CTC-Seeded Token Edit Refinement for Non-Autoregressive Speech Recognition

Published 27 Jun 2026 in eess.AS | (2606.28732v1)

Abstract: Non-autoregressive automatic speech recognition (ASR) enables parallel decoding, but many refinement-based methods begin from random, fully masked, or fixed-length token sequences, requiring multiple iterations to reconstruct the complete transcript. We instead formulate ASR decoding as a variable-length edit refinement of a greedy connectionist temporal classification (CTC) hypothesis. An acoustic-conditioned Edit Flow decoder operates directly on the collapsed CTC hypothesis, predicting insertion, deletion, and substitution operations in parallel. The Edit Flow decoder is jointly trained with a CTC model using a continuous-time discrete diffusion loss. During inference, we find that just two edit steps yield substantial Word Error Rate (WER) reductions, and classifier-free guidance (CFG) further enhances recognition quality by focusing the model on audio features. We also constrain edit proposals using CTC confidence to improve accuracy. Finally, ablation studies validate our design choices, while decoder pretraining and pretrained encoder integration yield significant additional performance gains.

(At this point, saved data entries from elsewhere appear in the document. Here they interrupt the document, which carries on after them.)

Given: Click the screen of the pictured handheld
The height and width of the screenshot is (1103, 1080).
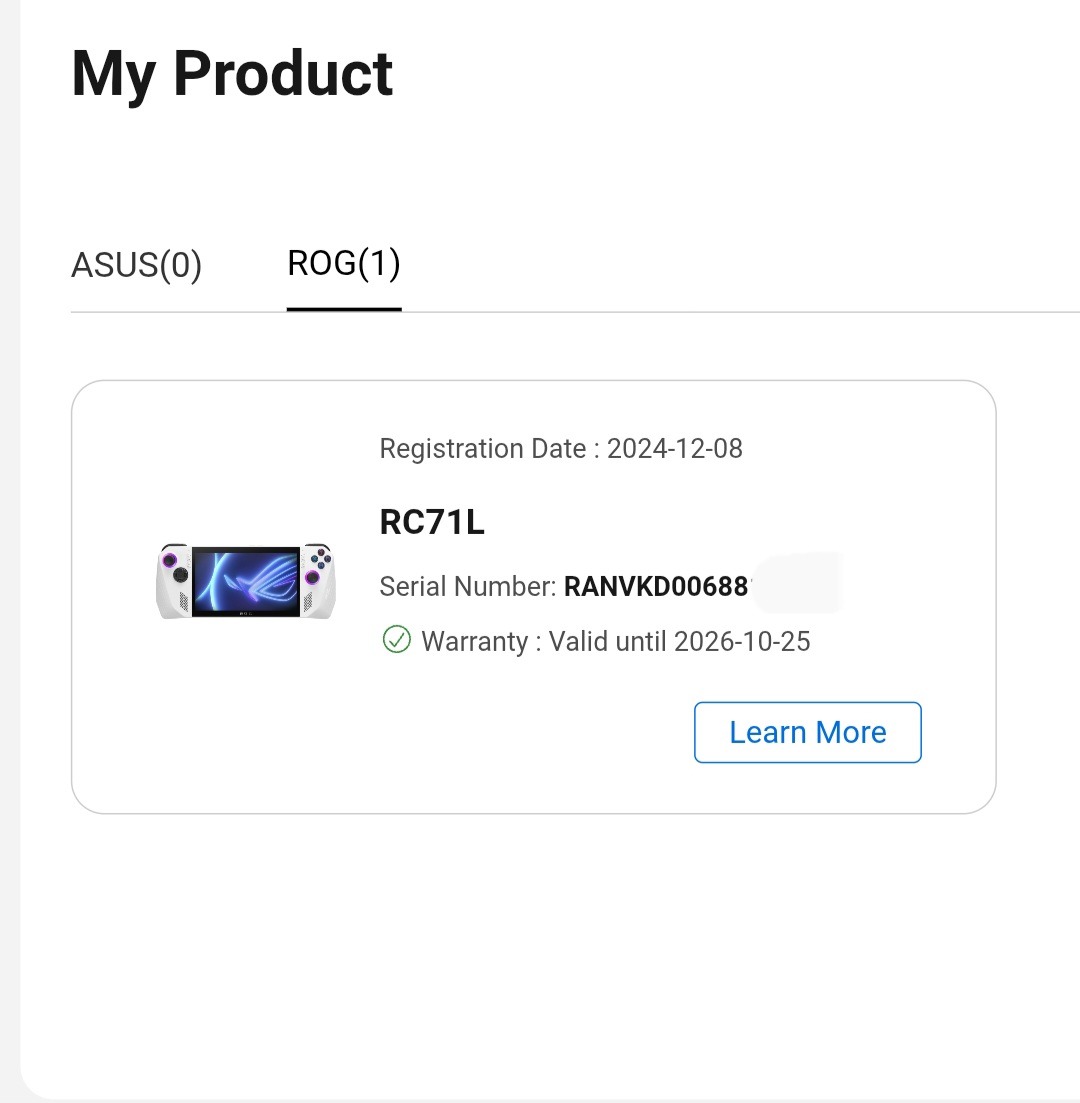Looking at the screenshot, I should point(246,580).
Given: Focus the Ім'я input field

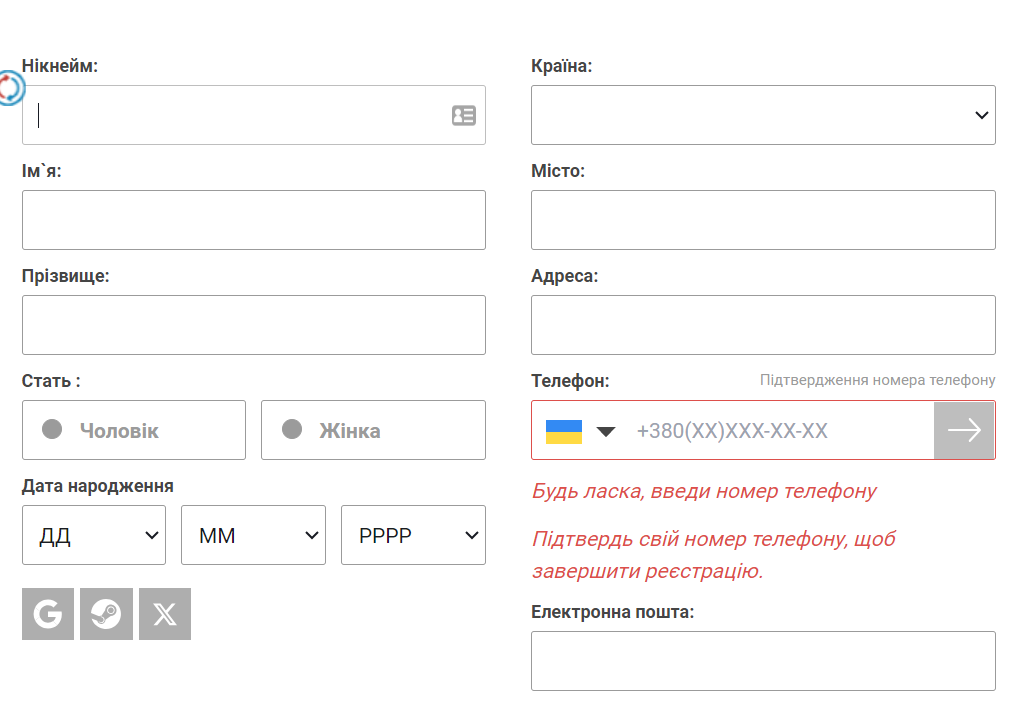Looking at the screenshot, I should 254,220.
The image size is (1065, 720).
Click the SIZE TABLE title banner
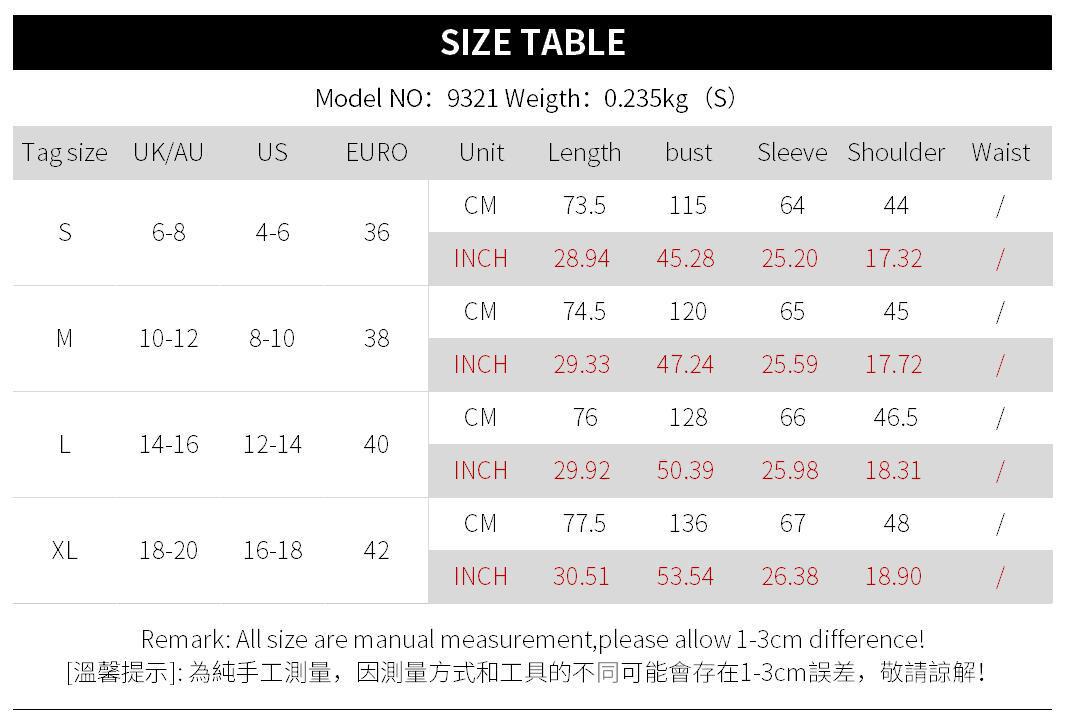[x=532, y=43]
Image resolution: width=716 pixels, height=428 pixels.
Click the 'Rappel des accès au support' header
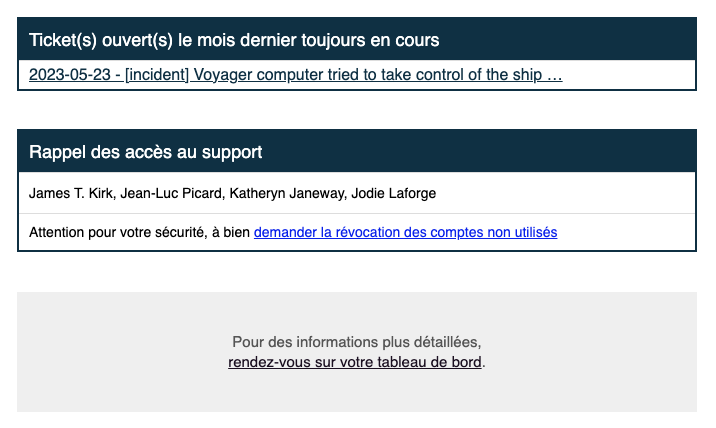[146, 152]
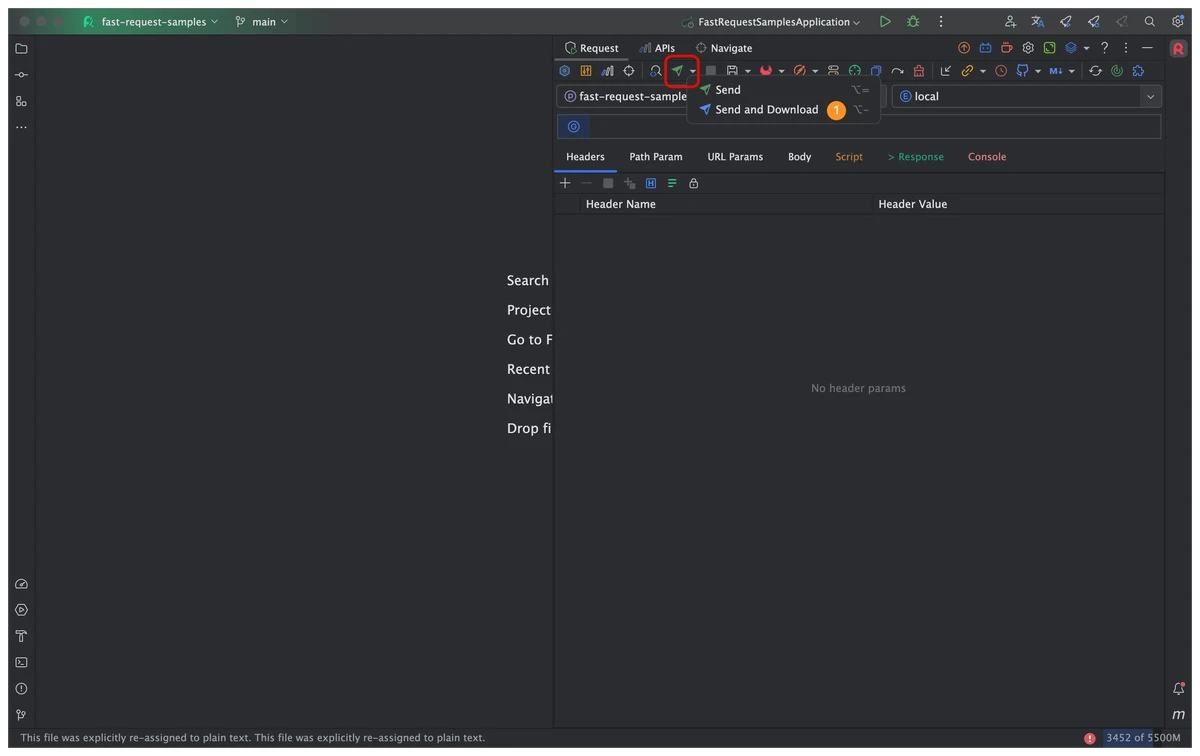Click the link chain icon in the toolbar
Screen dimensions: 1200x756
(967, 71)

Abstract PDF Upgrade to Chat

Authors (2)

Summary

The paper introduces a CTC-seeded edit refinement technique that initiates decoding from a collapsed greedy CTC hypothesis to iteratively correct token-level errors.
The methodology employs a bidirectional Transformer-based Edit Flow decoder that predicts insertion, deletion, and substitution operations via Levenshtein alignment for efficient token edits.
Empirical results on LibriSpeech demonstrate significant WER reductions with only two refinements, leveraging classifier-free audio guidance and CTC confidence gating.

Motivation and Context

Automatic Speech Recognition (ASR) has advanced through autoregressive models such as RNN-T and AED, which leverage decoder-side context for token dependency modeling but suffer from inherent inference latency. In contrast, Connectionist Temporal Classification (CTC) enables efficient, parallel decoding but lacks the capacity for robust dependency reconstruction, typically resulting in higher residual error rates. Recent non-autoregressive (NAR) refinement-based ASR approaches attempt to mitigate this gap by iteratively reconstructing output sequences, often starting from uninformative or fully masked states. These methods, including diffusion-based NAR generation, require multiple rounds to reach the reference transcript, substantially increasing decoding cost.

This work proposes an alternative: seeding NAR speech recognition with a collapsed greedy CTC hypothesis and directly learning parallel token edit refinement via a discrete diffusion model. The Edit Flow decoder operates on variable-length sequences, predicts targeted insert, delete, and substitute operations, and is trained jointly with the CTC backbone under an acoustic-conditioned loss. The approach is informed by edit-distance alignment, minimizes unnecessary sequence reconstruction, and leverages novel inference strategies, including classifier-free audio guidance and CTC confidence gating.

Figure 1: Overview of the proposed CTC-seeded Edit Flow training procedure, which initializes decoding from a collapsed CTC hypothesis and executes parallel token edits conditioned on acoustic evidence.

Methodology

CTC Hypothesis Seeding and Variable-Length Edit Flow

The model first obtains a greedy CTC hypothesis, collapses repeated and blank tokens, and uses this compact sequence as the initial decoding state. The Edit Flow decoder, a bidirectional Transformer, is then tasked to transform this hypothesis toward the ground truth transcript via a path defined by insertion, deletion, and substitution edit operations. Crucially, the model computes Levenshtein alignment in an auxiliary gap-augmented space, which allows for efficient edit tracking and avoids the overhead of padded or fixed-length latents.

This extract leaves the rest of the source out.